## EXERCISE MATERIAL
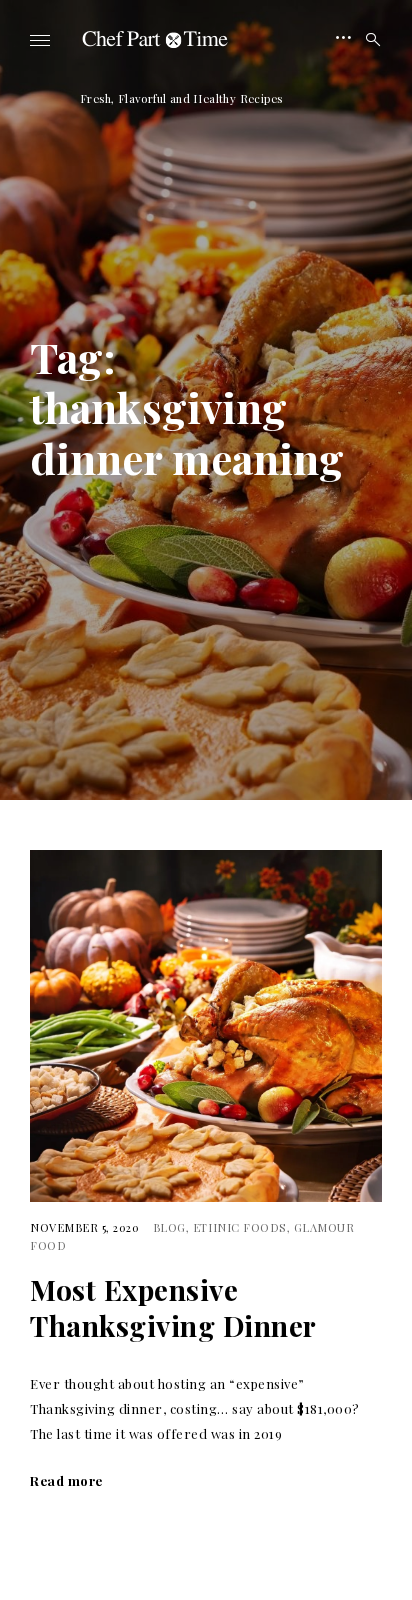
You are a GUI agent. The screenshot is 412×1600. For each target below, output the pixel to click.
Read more (66, 1480)
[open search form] (367, 40)
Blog (169, 1227)
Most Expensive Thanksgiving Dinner (173, 1308)
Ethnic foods (240, 1227)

## EXERCISE GOAL
Look for "Read more (66, 1480)" in the records. Write out its line and every later line through the end exactly, with nothing more.

## OUTPUT FOR THIS EXERCISE
Read more (66, 1480)
[open search form] (367, 40)
Blog (169, 1227)
Most Expensive Thanksgiving Dinner (173, 1308)
Ethnic foods (240, 1227)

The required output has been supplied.